La plus longue coupure internet
Le gouvernement a également ordonné aux sociétés de communication de bloquer au moins 220 sites internet, affirmant qu’ils publient de fausses nouvelles et contribuent à l’instabilité du pays. Des sites d’information locaux couvrant les conflits ethniques, dont celui d’Arakan, font partie de la liste bloquée. Depuis juin 2019, les États voisins d’Arakan et de Chin subissent la plus longue coupure internet qu’a connu le pays, et sans doute l’une des plus longues coupures internet imposées par tout autre gouvernement à travers le monde.
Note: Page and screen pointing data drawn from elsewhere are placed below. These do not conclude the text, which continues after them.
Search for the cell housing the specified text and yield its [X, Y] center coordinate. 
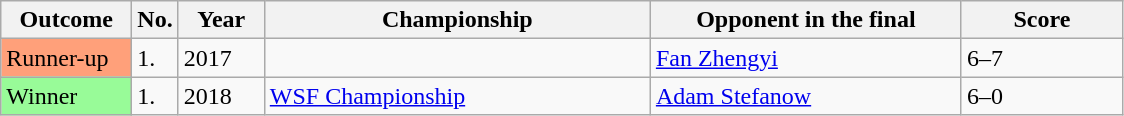
Winner [66, 96]
No. [155, 20]
6–7 [1042, 58]
Outcome [66, 20]
2018 [221, 96]
6–0 [1042, 96]
Runner-up [66, 58]
2017 [221, 58]
Adam Stefanow [806, 96]
WSF Championship [457, 96]
Fan Zhengyi [806, 58]
Score [1042, 20]
Opponent in the final [806, 20]
Championship [457, 20]
Year [221, 20]
Detect which cell encompasses the target text, then output its [x, y] center coordinate. 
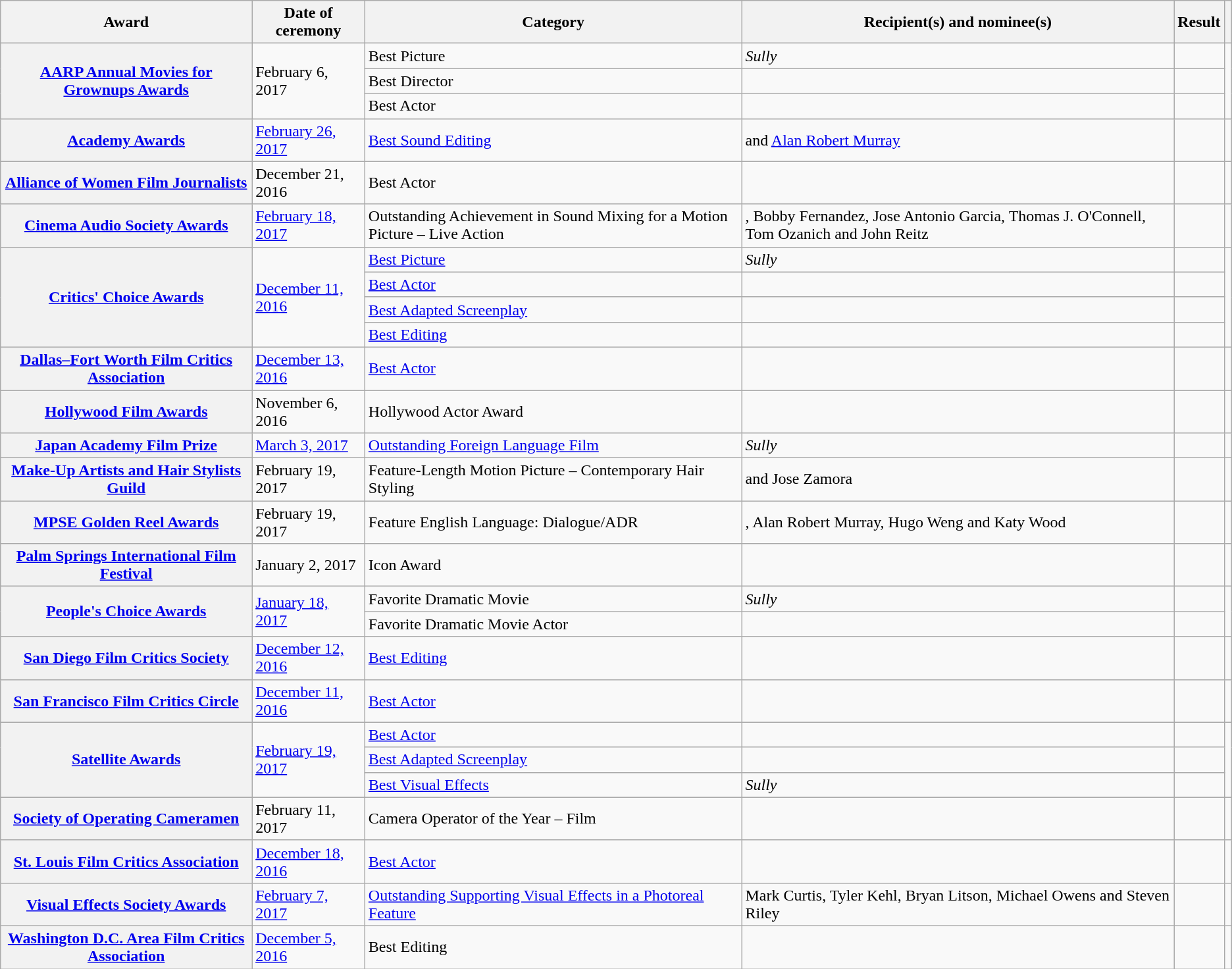
Feature English Language: Dialogue/ADR [553, 523]
Icon Award [553, 565]
Palm Springs International Film Festival [126, 565]
MPSE Golden Reel Awards [126, 523]
Critics' Choice Awards [126, 297]
Best Sound Editing [553, 140]
Hollywood Film Awards [126, 411]
San Francisco Film Critics Circle [126, 700]
February 18, 2017 [309, 225]
Category [553, 22]
December 18, 2016 [309, 861]
November 6, 2016 [309, 411]
Best Visual Effects [553, 784]
St. Louis Film Critics Association [126, 861]
and Jose Zamora [958, 479]
Recipient(s) and nominee(s) [958, 22]
January 18, 2017 [309, 611]
Mark Curtis, Tyler Kehl, Bryan Litson, Michael Owens and Steven Riley [958, 904]
January 2, 2017 [309, 565]
December 5, 2016 [309, 946]
AARP Annual Movies for Grownups Awards [126, 81]
December 21, 2016 [309, 183]
February 26, 2017 [309, 140]
San Diego Film Critics Society [126, 658]
December 12, 2016 [309, 658]
February 7, 2017 [309, 904]
Outstanding Achievement in Sound Mixing for a Motion Picture – Live Action [553, 225]
Best Director [553, 81]
Satellite Awards [126, 759]
Hollywood Actor Award [553, 411]
People's Choice Awards [126, 611]
Date of ceremony [309, 22]
Favorite Dramatic Movie Actor [553, 624]
Favorite Dramatic Movie [553, 599]
Feature-Length Motion Picture – Contemporary Hair Styling [553, 479]
Camera Operator of the Year – Film [553, 819]
Washington D.C. Area Film Critics Association [126, 946]
Make-Up Artists and Hair Stylists Guild [126, 479]
March 3, 2017 [309, 446]
Visual Effects Society Awards [126, 904]
Alliance of Women Film Journalists [126, 183]
Japan Academy Film Prize [126, 446]
Outstanding Supporting Visual Effects in a Photoreal Feature [553, 904]
and Alan Robert Murray [958, 140]
Society of Operating Cameramen [126, 819]
February 11, 2017 [309, 819]
, Alan Robert Murray, Hugo Weng and Katy Wood [958, 523]
February 6, 2017 [309, 81]
Result [1199, 22]
Cinema Audio Society Awards [126, 225]
Award [126, 22]
Outstanding Foreign Language Film [553, 446]
Academy Awards [126, 140]
Dallas–Fort Worth Film Critics Association [126, 369]
, Bobby Fernandez, Jose Antonio Garcia, Thomas J. O'Connell, Tom Ozanich and John Reitz [958, 225]
December 13, 2016 [309, 369]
Pe Than, un membre de la Chambre basse au sein du Parlement, du Parti national d’Arakan, affirme que la poursuite des journalistes et le blocage des sites d’information risque d’apeurer les autres journalistes et d’entraver le journalisme indépendant dans le pays. « Ce n’est pas bon signe, alors que la Birmanie fait face à la pandémie du Covid-19 », regrette-t-il. Pe Than, lui-même de l’ethnie arakanaise, appelle à autoriser les journalistes à se rendre dans l’État d’Arakan pour qu’ils puissent couvrir les conflits et se rendre compte de la réalité sur le terrain. « En limitant la liberté de la presse et en poursuivant les journalistes, ils s’attaquent à la liberté d’expression. » Les conflits internes et les atteintes à la liberté de la presse surviennent alors que le pays est lui aussi exposé à la pandémie, qui a déjà contaminé plus d’1,4 million de personnes à travers le monde et entraîné plus de 82 000 décès. La Birmanie, au 5 avril, avait rapporté 22 cas d’infection dont un décès, et testé 1 246 personnes sur plus de 50 millions d’habitants.